Back in the rear I got a brand new set of fatigues, a brand new pair of boots and a brand new field jacket. I was all set to go. When they called my name and number I wanted the hell out of there so bad I left all that new stuff on the bunk. Whoosh I was out of there. Guys got killed in the rear area coming out of the PX. That happened. You could die anywhere.
Home
At Ft. Lewis, Washington I processed for two or three days, which involved this re-up talk and that re-up talk, then flew to Los Angeles where my parents picked me up. At home I was so wound up all I could do was talk for about 18 hours. Then one night I was having dinner with my Mom, and the next thing I remember I woke up a day and a half later. I guess I fell asleep with my face in the mashed potatoes and my Dad took me to bed.
I thought I had a suntan, until I had a few warm showers and it all just washed down the drain.
Half of ’69 and almost all of ’70 are blank to me as far as what happened back home. I missed the moon landing and all kinds of stuff.
Poet of B Battery
I started writing poetry about my time in the Army; it helped to sooth my mind. Three years ago I was rummaging through some stuff and found one of my handwritten poems I thought I had thrown away.
It’s called The Fire Mission about a three-hour shoot on August 30, 1970. I remember the date because I kept a calendar where I circled the dates we got mortared and put in notes of other things that happened. In February for example I circled the mortar dates 4, 9, 10, 11, 19, and 26.
My calendar has a note we got 20 kills on that August fire mission. The poem is how I felt at the time about the mission and death.
After shooting a fire mission the troops waited for an enemy body count from the forward observer on the ground or the air observer overhead. John’s poem captures the mixed feelings of boys living every day with death, the enemy’s and maybe their own.
The Fire Mission
Death is far, yet seems so near
The gun is silent the smoke is clear
The rounds are spent our mission done
One by one we leave the gun
We sit and wait, the battle won
The radio is silent, no word has come
In the field the bodies lay
Never to fight another day
We’ve won again, but there is no cheer
Death is far, yet seems so near
A Memory Box
When I flew home from Vietnam I got to the Los Angeles airport before my parents arrived. I went into the restroom and took off my uniform because nobody thought much of it back then. I got into my civvies and put the uniform in my suitcase.
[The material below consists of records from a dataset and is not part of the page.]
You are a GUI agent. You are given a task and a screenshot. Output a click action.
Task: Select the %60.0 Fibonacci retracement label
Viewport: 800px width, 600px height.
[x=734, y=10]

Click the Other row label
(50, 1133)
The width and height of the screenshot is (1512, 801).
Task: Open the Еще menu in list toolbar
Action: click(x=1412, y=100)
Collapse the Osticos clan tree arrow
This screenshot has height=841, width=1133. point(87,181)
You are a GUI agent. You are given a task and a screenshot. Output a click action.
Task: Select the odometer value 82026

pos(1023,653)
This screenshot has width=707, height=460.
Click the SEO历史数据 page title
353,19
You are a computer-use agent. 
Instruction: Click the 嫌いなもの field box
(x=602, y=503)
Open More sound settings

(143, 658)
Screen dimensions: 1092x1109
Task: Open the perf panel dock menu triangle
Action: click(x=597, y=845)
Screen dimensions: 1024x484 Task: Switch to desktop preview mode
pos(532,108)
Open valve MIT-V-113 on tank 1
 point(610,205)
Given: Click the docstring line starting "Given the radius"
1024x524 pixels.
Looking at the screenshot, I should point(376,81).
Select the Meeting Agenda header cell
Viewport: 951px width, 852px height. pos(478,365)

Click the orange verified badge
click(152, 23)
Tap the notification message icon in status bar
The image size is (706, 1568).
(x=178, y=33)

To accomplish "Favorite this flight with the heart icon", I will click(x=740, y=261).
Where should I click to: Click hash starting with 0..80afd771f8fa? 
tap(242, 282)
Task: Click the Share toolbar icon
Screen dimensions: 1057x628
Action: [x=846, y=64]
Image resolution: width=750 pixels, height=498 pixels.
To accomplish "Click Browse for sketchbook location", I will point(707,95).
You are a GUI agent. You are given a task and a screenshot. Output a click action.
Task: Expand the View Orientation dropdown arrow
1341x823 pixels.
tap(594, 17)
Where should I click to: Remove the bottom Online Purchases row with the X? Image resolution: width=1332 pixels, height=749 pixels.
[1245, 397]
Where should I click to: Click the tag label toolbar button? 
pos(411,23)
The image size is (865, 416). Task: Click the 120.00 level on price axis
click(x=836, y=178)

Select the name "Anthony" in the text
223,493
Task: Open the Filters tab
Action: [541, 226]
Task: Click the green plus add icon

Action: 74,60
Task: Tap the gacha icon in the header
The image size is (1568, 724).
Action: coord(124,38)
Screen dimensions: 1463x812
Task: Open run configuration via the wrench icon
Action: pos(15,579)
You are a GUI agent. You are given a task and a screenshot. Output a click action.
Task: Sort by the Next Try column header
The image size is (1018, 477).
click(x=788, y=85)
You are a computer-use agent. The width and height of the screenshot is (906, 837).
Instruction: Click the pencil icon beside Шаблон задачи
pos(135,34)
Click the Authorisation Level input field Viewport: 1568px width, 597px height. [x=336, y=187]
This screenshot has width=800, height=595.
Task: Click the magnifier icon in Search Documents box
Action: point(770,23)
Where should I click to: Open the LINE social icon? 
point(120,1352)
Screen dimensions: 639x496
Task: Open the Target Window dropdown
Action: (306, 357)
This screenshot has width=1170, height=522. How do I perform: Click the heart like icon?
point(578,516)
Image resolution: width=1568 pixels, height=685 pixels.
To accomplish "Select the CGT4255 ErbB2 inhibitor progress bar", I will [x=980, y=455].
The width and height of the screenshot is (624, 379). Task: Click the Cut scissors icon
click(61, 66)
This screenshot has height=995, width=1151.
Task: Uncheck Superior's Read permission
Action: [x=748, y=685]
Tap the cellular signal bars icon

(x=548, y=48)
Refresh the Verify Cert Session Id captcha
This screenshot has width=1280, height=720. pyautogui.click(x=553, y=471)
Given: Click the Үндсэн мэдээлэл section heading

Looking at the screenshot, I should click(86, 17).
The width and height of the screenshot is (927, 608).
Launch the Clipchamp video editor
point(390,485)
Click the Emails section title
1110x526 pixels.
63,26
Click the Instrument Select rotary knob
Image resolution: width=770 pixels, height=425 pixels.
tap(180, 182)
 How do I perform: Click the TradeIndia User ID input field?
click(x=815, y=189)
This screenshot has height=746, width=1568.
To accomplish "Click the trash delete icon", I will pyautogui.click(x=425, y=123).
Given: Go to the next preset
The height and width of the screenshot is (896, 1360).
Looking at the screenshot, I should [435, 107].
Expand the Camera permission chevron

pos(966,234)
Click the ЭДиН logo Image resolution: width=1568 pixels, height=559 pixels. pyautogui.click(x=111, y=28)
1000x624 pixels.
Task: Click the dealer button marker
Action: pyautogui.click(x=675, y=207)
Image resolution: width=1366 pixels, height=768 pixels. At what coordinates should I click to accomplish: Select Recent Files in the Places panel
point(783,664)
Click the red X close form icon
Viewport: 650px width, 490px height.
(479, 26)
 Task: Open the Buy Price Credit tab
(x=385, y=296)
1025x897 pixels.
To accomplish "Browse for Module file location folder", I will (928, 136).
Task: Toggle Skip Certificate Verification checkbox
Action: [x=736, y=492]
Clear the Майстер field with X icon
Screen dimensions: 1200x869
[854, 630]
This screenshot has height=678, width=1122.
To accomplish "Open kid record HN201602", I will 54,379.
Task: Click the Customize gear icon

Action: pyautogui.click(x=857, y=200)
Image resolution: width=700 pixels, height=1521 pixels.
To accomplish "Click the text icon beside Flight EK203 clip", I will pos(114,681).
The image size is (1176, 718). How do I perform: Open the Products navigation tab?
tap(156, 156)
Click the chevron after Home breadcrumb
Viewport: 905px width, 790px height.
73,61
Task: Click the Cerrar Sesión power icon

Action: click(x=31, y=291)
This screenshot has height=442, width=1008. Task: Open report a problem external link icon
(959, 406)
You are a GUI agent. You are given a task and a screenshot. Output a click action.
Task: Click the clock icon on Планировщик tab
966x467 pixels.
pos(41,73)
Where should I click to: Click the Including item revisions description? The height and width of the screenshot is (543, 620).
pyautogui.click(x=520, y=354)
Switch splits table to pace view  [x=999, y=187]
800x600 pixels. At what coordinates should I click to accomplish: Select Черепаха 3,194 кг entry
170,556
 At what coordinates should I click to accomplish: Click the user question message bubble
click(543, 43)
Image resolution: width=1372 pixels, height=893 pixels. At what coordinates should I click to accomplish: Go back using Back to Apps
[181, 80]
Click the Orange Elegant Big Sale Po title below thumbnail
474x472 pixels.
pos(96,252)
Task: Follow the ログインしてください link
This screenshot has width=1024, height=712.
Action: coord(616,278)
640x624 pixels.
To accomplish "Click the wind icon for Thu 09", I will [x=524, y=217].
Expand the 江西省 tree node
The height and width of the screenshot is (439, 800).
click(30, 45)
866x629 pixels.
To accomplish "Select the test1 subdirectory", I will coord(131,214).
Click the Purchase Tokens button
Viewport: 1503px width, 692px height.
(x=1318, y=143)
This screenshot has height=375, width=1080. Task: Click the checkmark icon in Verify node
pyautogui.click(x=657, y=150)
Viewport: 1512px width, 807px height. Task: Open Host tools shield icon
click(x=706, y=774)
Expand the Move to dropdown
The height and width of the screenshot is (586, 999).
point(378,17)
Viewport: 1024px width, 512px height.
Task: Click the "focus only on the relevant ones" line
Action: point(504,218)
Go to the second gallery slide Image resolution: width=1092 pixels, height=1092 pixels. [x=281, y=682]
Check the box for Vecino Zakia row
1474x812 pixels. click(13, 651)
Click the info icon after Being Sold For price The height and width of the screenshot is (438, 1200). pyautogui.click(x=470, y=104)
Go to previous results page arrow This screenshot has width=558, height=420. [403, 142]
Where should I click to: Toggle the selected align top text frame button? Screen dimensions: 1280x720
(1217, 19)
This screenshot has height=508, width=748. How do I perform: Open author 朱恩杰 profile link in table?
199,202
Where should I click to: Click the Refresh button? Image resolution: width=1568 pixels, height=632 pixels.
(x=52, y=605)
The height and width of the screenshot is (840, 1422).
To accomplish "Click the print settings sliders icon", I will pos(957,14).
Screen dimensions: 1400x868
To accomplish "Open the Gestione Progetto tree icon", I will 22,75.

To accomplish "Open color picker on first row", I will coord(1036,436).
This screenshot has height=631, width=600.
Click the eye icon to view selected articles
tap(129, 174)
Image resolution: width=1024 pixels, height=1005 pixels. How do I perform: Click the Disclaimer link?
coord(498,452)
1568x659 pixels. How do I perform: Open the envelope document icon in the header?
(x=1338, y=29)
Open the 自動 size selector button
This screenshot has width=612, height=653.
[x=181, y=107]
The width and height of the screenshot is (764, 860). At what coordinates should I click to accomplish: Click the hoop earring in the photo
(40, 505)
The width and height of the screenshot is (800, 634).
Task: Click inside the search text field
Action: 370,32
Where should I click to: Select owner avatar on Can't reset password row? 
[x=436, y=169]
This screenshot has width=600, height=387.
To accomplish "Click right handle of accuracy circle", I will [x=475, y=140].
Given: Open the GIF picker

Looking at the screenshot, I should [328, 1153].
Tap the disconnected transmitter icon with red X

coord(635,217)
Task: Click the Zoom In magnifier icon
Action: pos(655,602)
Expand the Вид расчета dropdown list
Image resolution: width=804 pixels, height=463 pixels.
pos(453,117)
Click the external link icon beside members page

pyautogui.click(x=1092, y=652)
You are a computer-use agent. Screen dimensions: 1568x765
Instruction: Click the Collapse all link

I still have that uniform in the same suitcase I brought it home in with the airline hangtag still on it.
The uniform has a few moth holes in it, but it’s there: the pants, the jacket with my medals pinned on it and the dress cap. I’ll never put anything else in that suitcase. I open it and look at my uniform every once in a while. I am happy I served and I can open up that suitcase like a memory box.